I think this is still perfectible (this is my first shot at text clustering...). You could also add your own list of stopwords for CountVectorizer which would be a way to help the algorithm. At the very least, it could help you pre-cluster your dataset before using your previous function, this way for instance :

df.groupby('labels')['resolution'].apply(cluster_resolution)

(That way if your first clustering is roughly ok, you would only check each value against all other values in the cluster, not all values).

Credits to @anon01 for the computation of the distance matrix in this answer, which seems to give slightly better results than the default of hdbscan.

Edit :

Another try, including :

• change of the metrics,
• adding a step with a TF-IDF model,
• and adding a step to lemmatize the words using nltk package.

So this would be :

from sklearn.feature_extraction.text import CountVectorizer, TfidfTransformer
from sklearn.pipeline import Pipeline
from scipy.spatial.distance import pdist, squareform
import pandas as pd
import hdbscan
import nltk
from nltk.stem import WordNetLemmatizer 
from nltk.corpus import wordnet

d = {...}
df = pd.DataFrame(d)

lemmatizer = WordNetLemmatizer()

def lemmatization(sentence):
    
    tag_dict = {
                "J": wordnet.ADJ,
                "N": wordnet.NOUN,
                "V": wordnet.VERB,
                "R": wordnet.ADV,
                }

    # Tokenize the sentence
    wordsList = nltk.word_tokenize(sentence) 
    
    # Find the right token
    tagged = nltk.pos_tag(wordsList)   
    
    # Convert the list of (token, tag) to lemmatized tokens
    lems = [
            lemmatizer.lemmatize(token, tag_dict.get(tag[0], wordnet.NOUN) )
            for token, tag
            in tagged
            ]

    lems = ' '.join(lems)
    return lems

df['lemmatized'] = df['resolution'].apply(lemmatization)

corpus = df['lemmatized']
pipe = Pipeline(
        [
                ('cv', CountVectorizer(stop_words="english")),
                ('tfid', TfidfTransformer())
         ]).fit(corpus)

transformed = pipe.transform(corpus)
transformed = pd.DataFrame(
        transformed.toarray(), 
        columns=pipe.named_steps['cv'].get_feature_names(),
        index=df['resolution'])

d = pdist(transformed, metric="cosine") * transformed.shape[1]
s = squareform(d)

clusterer = hdbscan.HDBSCAN(metric="precomputed", min_cluster_size=2)
clusterer.fit_predict(s)

df['labels'] = clusterer.labels_

print(df.sort_values('labels'))

You could also add some specific code, as your sample seems to be about very specific maintenance logs.

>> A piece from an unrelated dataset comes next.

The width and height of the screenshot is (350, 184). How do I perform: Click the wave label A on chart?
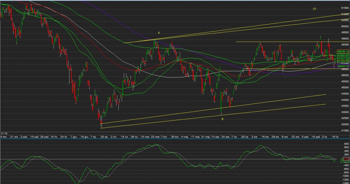(x=159, y=33)

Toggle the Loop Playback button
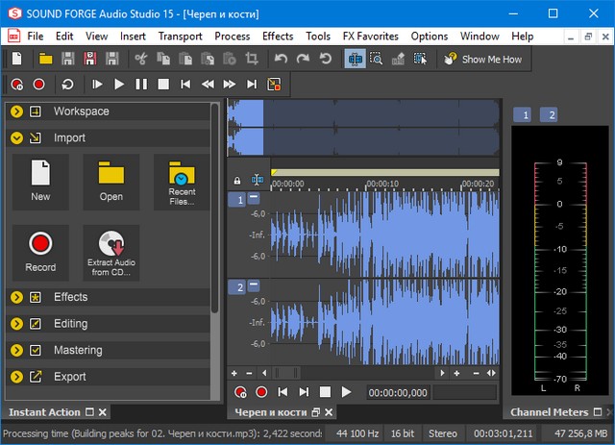point(68,85)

For instance, you could add new features to the transformed dataframe based on a small list of hardware/sotfware :

#To create a feature about OS :
cols = ['os', 'linux', 'window']
transformed[cols[0]] = np.ceil(transformed[[x for x in cols if x in transformed.columns]].sum(axis=1))

#To crate a feature about hardware :
cols = ["laptop", "printer", "scanner"]
transformed["hardware"] = np.ceil(transformed[[x for x in cols if x in transformed.columns]].sum(axis=1))

This step could help have better results but may not be necessary. I'm not sure of how it will compares to FuzzyWuzzy's performance for matching strings, but I will be interested in your feedback !